Aim of the task: Wherever a line below holds the word "computer", copy that line.

Data for analysis:
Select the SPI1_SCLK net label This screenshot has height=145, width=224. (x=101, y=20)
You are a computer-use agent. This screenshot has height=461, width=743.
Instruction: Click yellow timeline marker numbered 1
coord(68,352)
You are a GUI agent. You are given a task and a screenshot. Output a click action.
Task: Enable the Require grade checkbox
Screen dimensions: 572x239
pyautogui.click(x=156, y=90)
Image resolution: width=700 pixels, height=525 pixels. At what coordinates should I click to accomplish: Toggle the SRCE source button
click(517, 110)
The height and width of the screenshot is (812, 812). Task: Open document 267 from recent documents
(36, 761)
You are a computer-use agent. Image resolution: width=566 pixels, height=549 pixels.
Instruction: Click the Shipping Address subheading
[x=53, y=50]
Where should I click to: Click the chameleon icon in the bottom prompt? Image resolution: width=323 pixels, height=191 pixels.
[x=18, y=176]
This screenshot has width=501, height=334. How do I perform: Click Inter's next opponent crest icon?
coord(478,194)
* * *
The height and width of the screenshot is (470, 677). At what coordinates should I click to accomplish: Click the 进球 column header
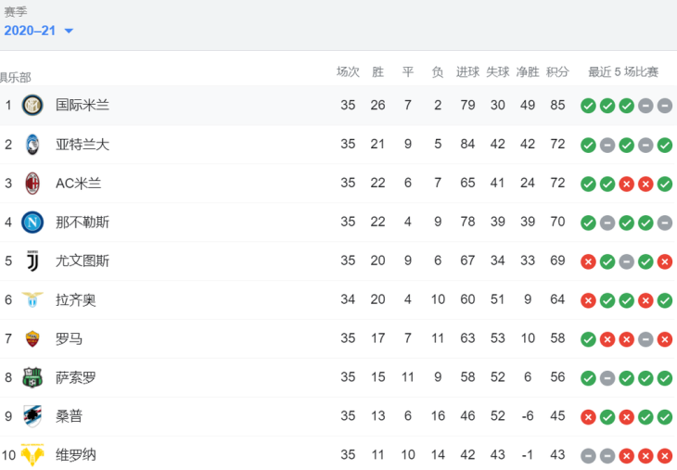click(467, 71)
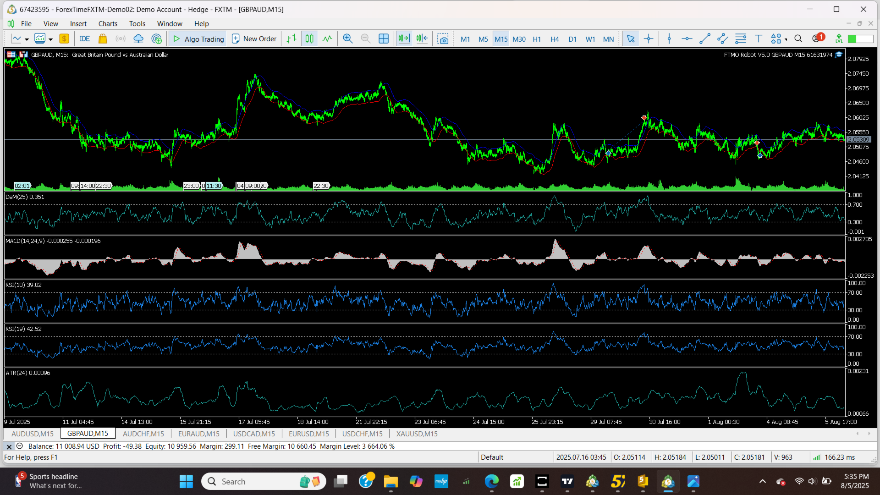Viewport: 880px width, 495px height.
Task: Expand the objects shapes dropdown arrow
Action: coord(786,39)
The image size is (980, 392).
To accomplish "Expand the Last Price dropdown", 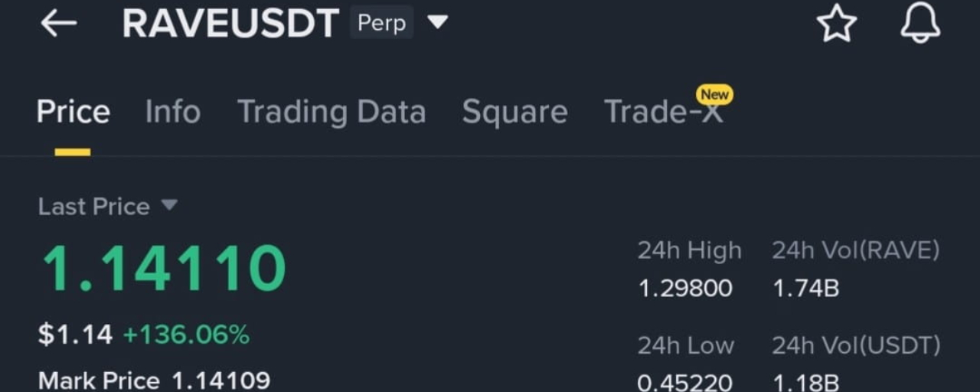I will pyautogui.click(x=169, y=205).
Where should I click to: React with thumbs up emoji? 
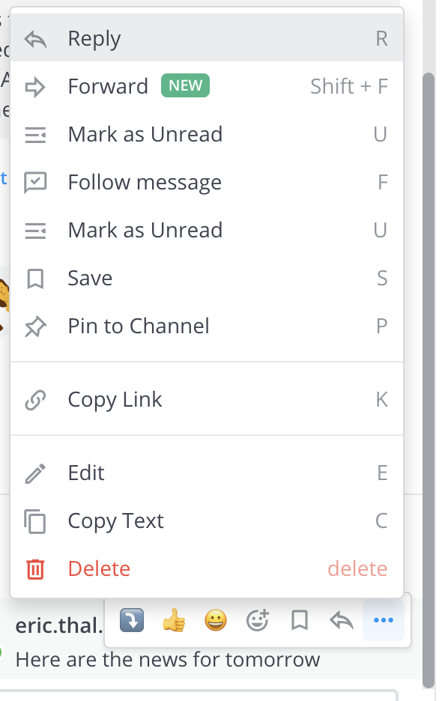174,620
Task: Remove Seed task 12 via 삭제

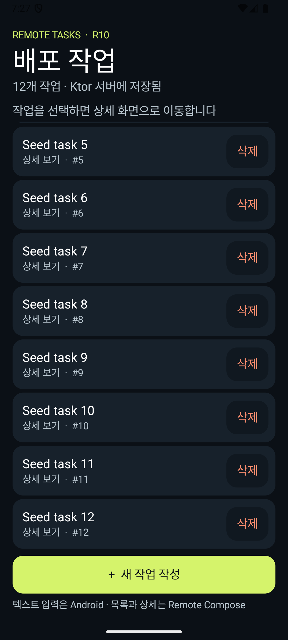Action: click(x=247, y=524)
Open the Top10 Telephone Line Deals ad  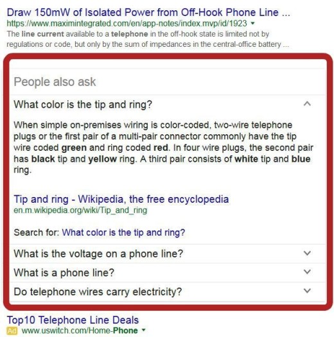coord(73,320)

Completed exercise:
You are a computer-use agent. This screenshot has height=461, width=743.
You are a computer-use agent. Image resolution: width=566 pixels, height=549 pixels.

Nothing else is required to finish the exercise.